The deductible temporary differences excluding non-capital losses do not expire under current tax legislation.

The Canadian non-capital losses were incurred between 2006 and 2017 and expire between 2026 and 2037. The Group incurred United States net operating losses between 2004 and 2017 which have a twenty year carry forward period. Peruvian net operating losses were incurred from 2013 to 2016 which have a four year carry forward period.

  (g)

Mining tax effect of temporary differences:

The tax effects of temporary differences that give rise to significant portions of the deferred mining tax assets and liabilities at December 31, 2017 and December 31, 2016 are as follows:

      Dec. 31,     Dec. 31,  
  Canada   2017     2016  
               
  Property, plant and equipment $ (5,615 ) $ (4,706 )
      Dec. 31,     Dec. 31,  
  Peru   2017     2016  
               
  Property, plant and equipment $ (11,267 ) $ (11,880 )

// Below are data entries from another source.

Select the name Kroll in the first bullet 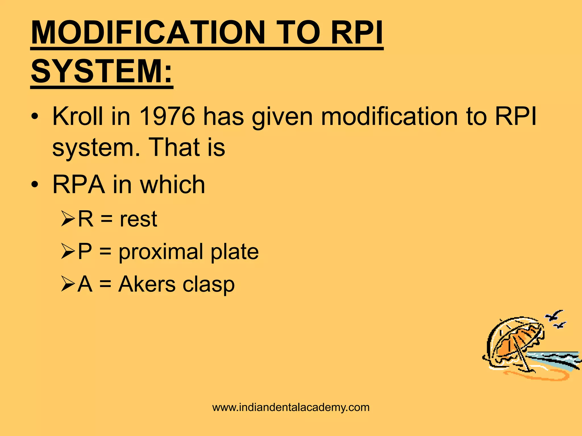point(78,116)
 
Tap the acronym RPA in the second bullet point(79,185)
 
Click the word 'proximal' point(161,252)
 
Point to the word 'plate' point(235,251)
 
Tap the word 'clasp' point(209,284)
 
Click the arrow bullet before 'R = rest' point(68,220)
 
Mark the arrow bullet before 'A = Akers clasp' point(68,285)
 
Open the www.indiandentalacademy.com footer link point(291,407)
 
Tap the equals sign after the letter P point(105,252)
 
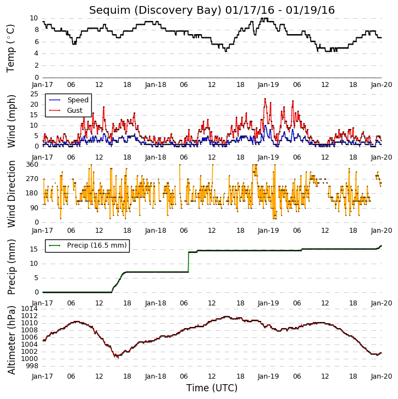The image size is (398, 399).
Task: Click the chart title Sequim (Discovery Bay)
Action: click(155, 10)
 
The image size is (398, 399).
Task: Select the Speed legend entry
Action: click(69, 100)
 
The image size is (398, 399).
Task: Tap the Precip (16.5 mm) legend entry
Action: click(88, 245)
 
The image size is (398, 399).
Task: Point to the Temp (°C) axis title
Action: click(10, 48)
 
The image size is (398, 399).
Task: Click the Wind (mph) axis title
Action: click(11, 122)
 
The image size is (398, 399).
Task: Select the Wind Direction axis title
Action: click(11, 194)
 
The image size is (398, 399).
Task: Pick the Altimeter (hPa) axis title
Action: click(11, 340)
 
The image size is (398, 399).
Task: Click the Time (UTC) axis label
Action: click(212, 388)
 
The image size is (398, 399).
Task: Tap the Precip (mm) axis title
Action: click(11, 267)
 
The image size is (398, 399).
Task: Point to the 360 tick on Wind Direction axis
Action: click(32, 165)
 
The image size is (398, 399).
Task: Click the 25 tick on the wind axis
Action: click(34, 94)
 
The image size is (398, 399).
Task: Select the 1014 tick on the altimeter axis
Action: click(29, 309)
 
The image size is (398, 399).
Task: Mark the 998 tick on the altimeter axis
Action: click(32, 366)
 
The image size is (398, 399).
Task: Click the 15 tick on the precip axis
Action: click(34, 249)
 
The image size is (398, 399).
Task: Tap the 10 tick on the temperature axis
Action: click(34, 18)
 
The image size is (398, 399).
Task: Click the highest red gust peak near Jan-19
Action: click(265, 99)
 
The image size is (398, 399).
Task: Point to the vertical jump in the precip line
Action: click(189, 262)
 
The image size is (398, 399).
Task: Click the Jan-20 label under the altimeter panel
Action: click(382, 376)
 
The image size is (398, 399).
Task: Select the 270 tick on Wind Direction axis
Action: click(32, 179)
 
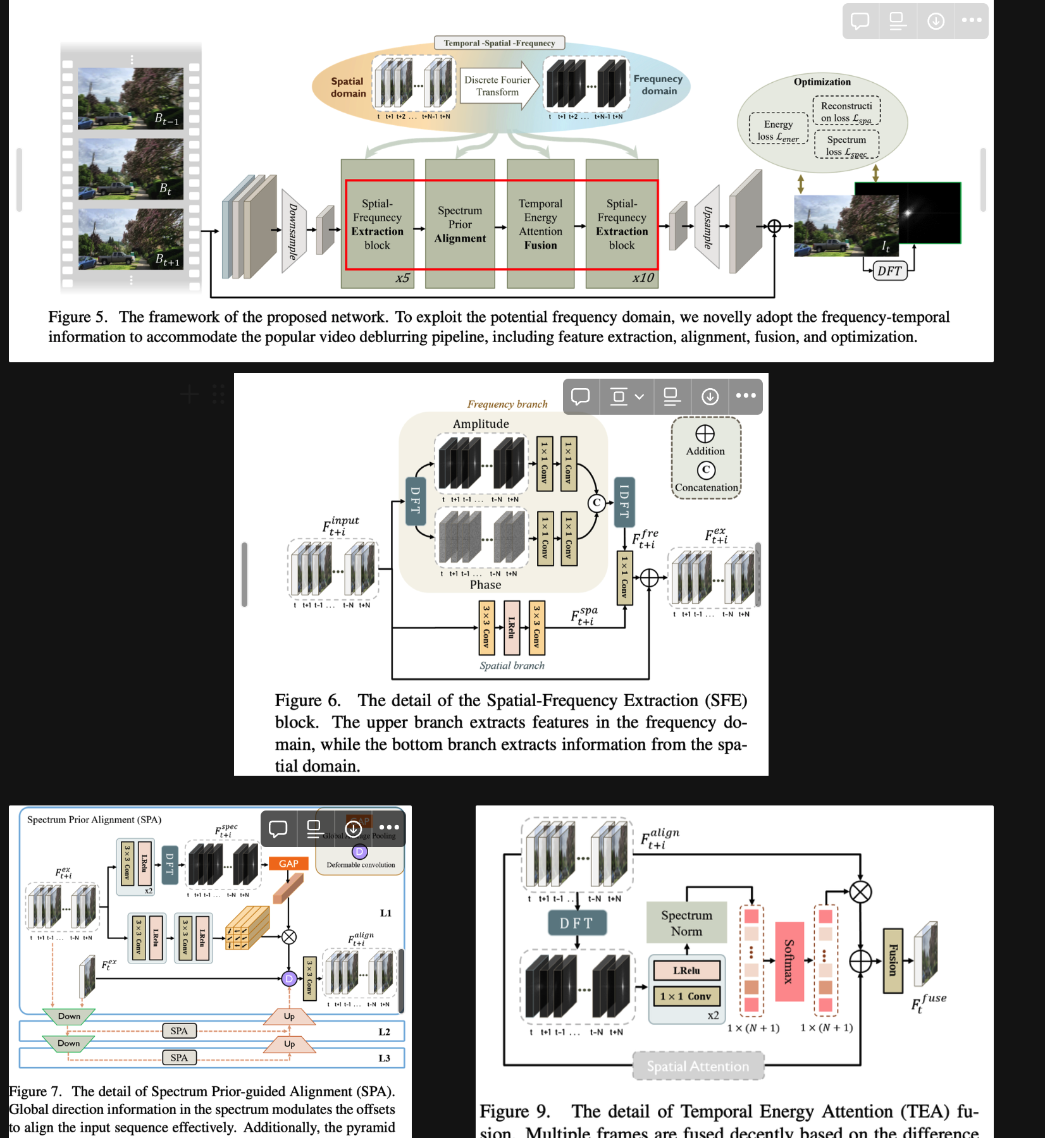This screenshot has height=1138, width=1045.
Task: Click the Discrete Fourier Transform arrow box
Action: [498, 86]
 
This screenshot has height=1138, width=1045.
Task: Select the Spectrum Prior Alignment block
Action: [460, 224]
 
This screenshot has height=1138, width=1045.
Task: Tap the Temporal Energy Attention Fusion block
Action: [540, 224]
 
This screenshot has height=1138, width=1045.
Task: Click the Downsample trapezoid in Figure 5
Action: [293, 231]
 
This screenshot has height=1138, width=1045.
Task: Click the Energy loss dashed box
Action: [778, 130]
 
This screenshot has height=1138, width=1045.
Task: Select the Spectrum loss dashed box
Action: [846, 145]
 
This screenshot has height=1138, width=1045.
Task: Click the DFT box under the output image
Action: [889, 271]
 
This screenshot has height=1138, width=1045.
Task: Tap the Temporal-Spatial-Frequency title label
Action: [499, 43]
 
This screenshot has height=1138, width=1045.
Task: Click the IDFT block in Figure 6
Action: [624, 502]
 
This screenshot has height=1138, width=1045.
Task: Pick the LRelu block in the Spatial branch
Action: [512, 628]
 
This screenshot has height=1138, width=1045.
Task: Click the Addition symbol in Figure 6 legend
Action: [705, 434]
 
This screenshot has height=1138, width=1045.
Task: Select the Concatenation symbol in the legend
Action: [706, 470]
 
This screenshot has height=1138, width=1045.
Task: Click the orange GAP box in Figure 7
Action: [288, 864]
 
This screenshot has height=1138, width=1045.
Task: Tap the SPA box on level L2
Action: [179, 1031]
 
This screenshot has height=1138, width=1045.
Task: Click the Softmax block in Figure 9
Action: [789, 961]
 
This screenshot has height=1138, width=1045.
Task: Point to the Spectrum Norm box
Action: [686, 923]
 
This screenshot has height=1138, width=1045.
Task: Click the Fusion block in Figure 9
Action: [893, 960]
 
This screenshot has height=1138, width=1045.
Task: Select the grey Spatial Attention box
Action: [698, 1067]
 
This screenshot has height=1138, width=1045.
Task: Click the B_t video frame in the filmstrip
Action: [130, 169]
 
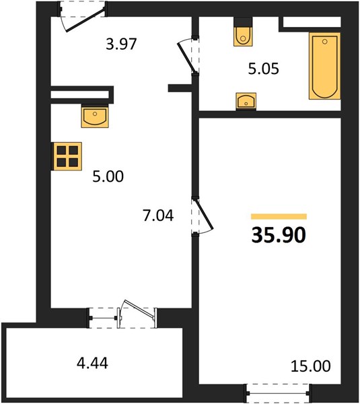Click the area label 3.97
click(x=121, y=44)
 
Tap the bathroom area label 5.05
click(x=263, y=69)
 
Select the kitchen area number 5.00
click(x=108, y=176)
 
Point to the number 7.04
click(x=158, y=215)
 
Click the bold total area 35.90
click(x=279, y=235)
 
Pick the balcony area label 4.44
click(x=92, y=364)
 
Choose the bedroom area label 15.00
click(x=311, y=366)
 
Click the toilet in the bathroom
click(x=243, y=32)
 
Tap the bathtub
click(x=325, y=66)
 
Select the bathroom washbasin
click(x=246, y=101)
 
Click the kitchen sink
click(x=95, y=116)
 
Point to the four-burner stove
click(x=67, y=156)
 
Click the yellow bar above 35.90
click(x=279, y=216)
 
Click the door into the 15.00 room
click(x=204, y=213)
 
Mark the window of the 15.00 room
click(x=279, y=393)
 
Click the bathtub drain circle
click(x=324, y=41)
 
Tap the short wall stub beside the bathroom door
click(x=180, y=88)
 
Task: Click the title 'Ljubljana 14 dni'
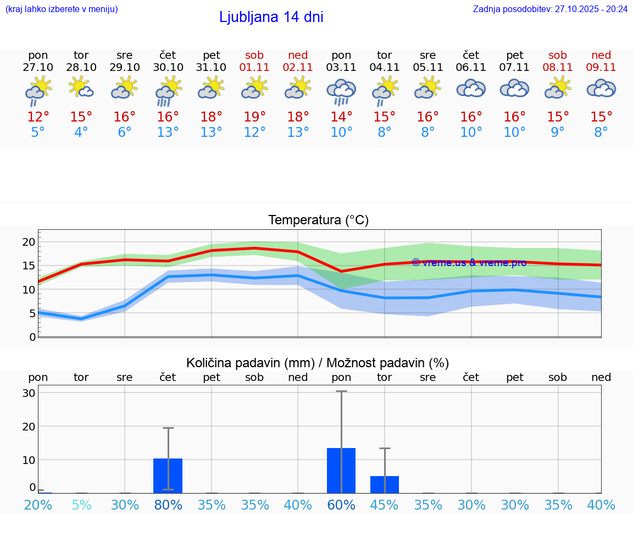coord(271,17)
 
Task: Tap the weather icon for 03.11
coord(341,91)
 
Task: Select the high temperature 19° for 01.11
coord(255,117)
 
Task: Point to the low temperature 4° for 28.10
coord(81,132)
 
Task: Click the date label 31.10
coord(211,67)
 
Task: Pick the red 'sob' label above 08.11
coord(558,55)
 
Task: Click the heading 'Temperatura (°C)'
coord(318,220)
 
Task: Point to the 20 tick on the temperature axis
coord(29,242)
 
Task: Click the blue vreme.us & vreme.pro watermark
coord(469,262)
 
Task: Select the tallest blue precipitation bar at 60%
coord(341,471)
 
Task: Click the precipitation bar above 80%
coord(168,476)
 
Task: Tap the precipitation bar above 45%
coord(385,484)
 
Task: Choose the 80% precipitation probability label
coord(168,505)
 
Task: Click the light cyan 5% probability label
coord(81,505)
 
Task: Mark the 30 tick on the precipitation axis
coord(29,393)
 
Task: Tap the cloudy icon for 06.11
coord(471,89)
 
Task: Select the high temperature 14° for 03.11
coord(341,117)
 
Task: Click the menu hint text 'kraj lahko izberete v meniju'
coord(61,9)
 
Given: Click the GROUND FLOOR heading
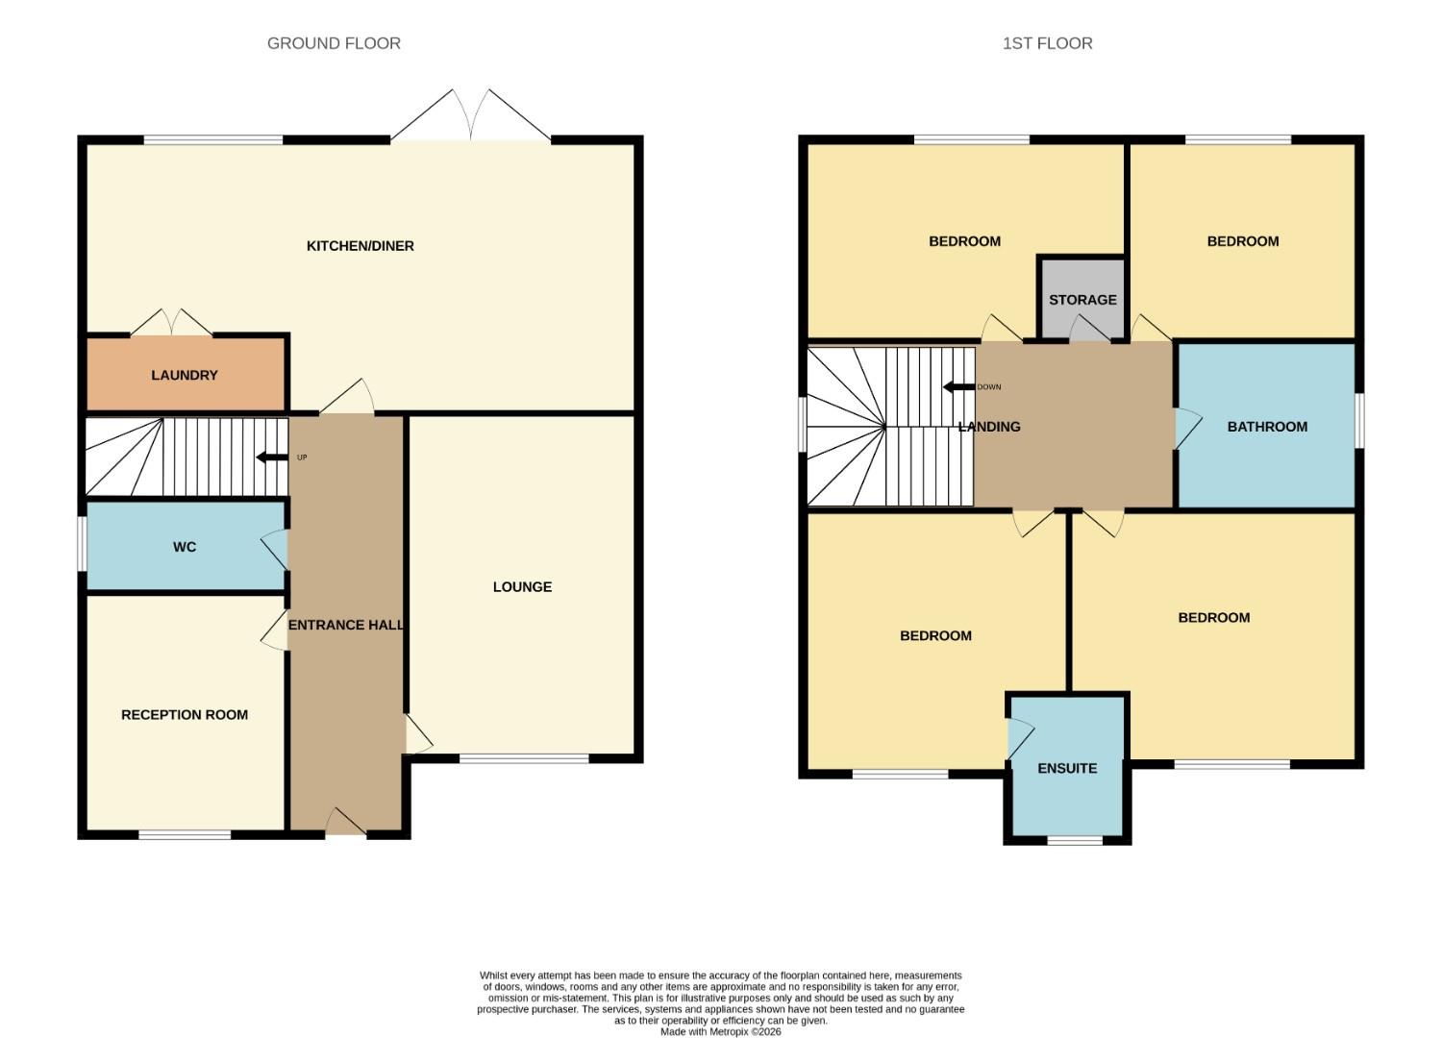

For the year ended December 31, 2017, the Group had unrecognized deferred mining tax assets of approximately $8,740 (December 31, 2016 - $7,610)

  (h)

Unrecognized taxable temporary differences associated with investments:

There are no taxable temporary differences associated with investments in subsidiaries, associates and joint ventures, for which a deferred tax liability has not been recognized.

  (i)

Taxes receivable/payable:

The timing of payments results in significant variances in period-to-period comparisons of the tax receivable and tax payable balances.

  (j)

Other disclosure:

The tax rules and regulations applicable to mining companies are highly complex and subject to interpretation. The Group may be subject in the future to a review of its historic income and other tax filings and, in connection with such reviews disputes can arise with the taxing authorities over the interpretation or application of certain tax rules and regulations in respect of the Group’s business. These reviews may alter the timing or amount of taxable income or deductions. The amount ultimately reassessed upon resolution of issues raised may differ from the amount accrued.